Highway projects and tarred roads in Himalaya and forest areas require environmental clearance by the Environmental Impact Assessment Notification, 1994, Govt. of India ^[46]. Unfortunately, in case of border states of India (like Sikkim) new highway projects and highway expansion projects do not need scoping during EIA, leaving enough legislative gap to degrade the environment at the cost of highway development ^[47]. This is mainly for national security reasons. Highways have been identified as a potential source of noise pollution by the Ministry of Environment, Forests and Climate Change (MoEF), Government of India, and it is mandatory to conduct noise impact analysis for EIA of highway projects. While measuring noise level, a 24 hour of monitoring is to be done with special emphasis on covering sensitive environmental receptors like thickly populated areas, hospitals, schools, wildlife corridors etc. CPCB noise standards (Table 1) should be followed to designate various landuses viz., Industrial zone, Commercial zone, Residential zone and Silent zone as per the Noise Pollution (Regulation and Control) Rules 2000 ^[48].

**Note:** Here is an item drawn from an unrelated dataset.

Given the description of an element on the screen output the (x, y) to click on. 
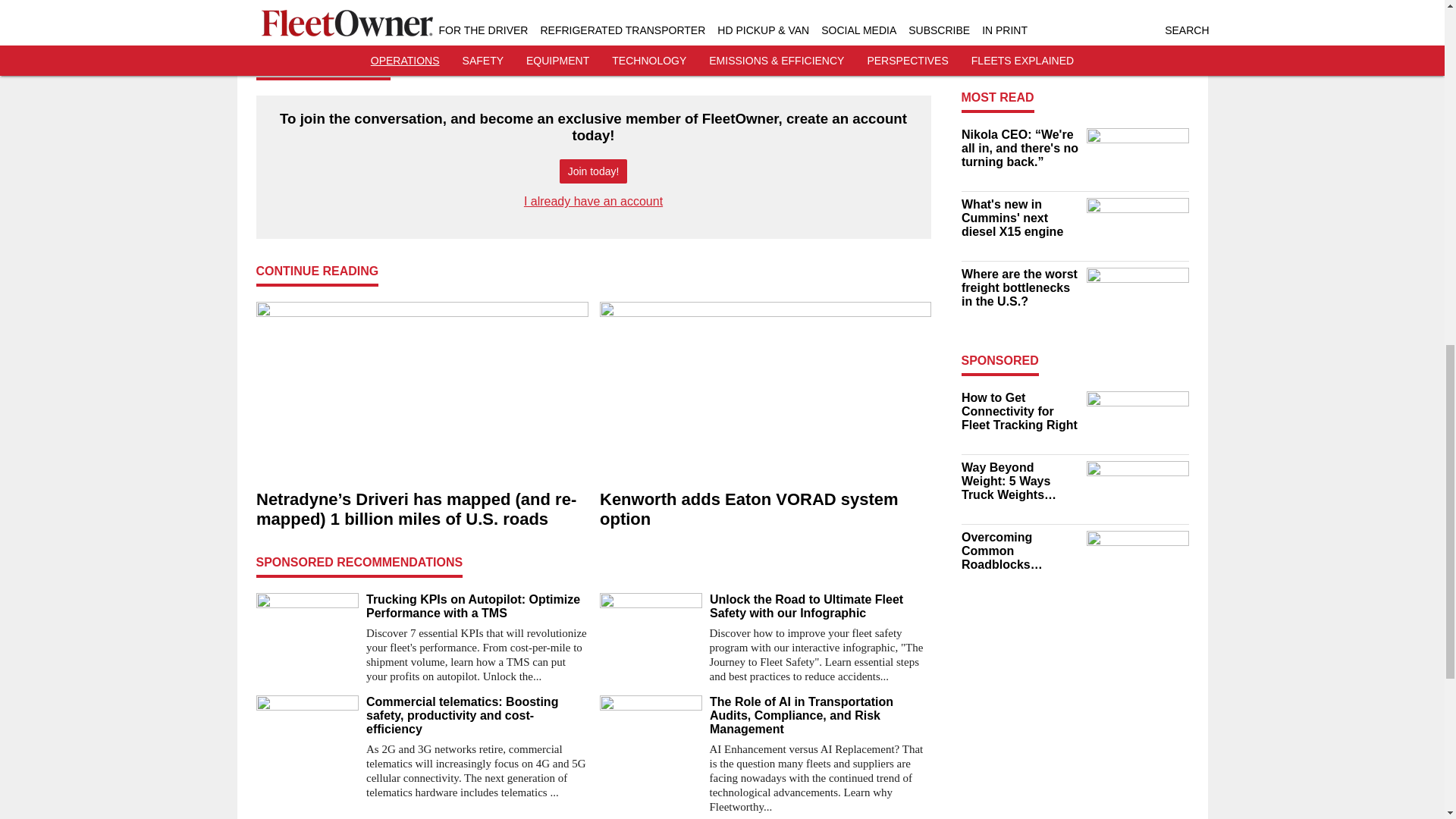
I already have an account (593, 201)
Kenworth adds Eaton VORAD system option (764, 509)
Join today! (593, 171)
Trucking KPIs on Autopilot: Optimize Performance with a TMS (476, 605)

Although, the Act acknowledges the adverse impact of noise pollution on wildlife and natural ecosystem, it does not exclusively designate forest areas as silent zone. This leaves a scope where the competent authority (like the State Pollution Control Board) can afford not to consider forest areas as silent zone eventually affecting the sanctity of nature and wildlife. Studies show that noise level in natural forest areas should not exceed 45 dB ^{[30,49,50,51]}. In this study, forest areas have been considered as silent zone due to their ecological relevance.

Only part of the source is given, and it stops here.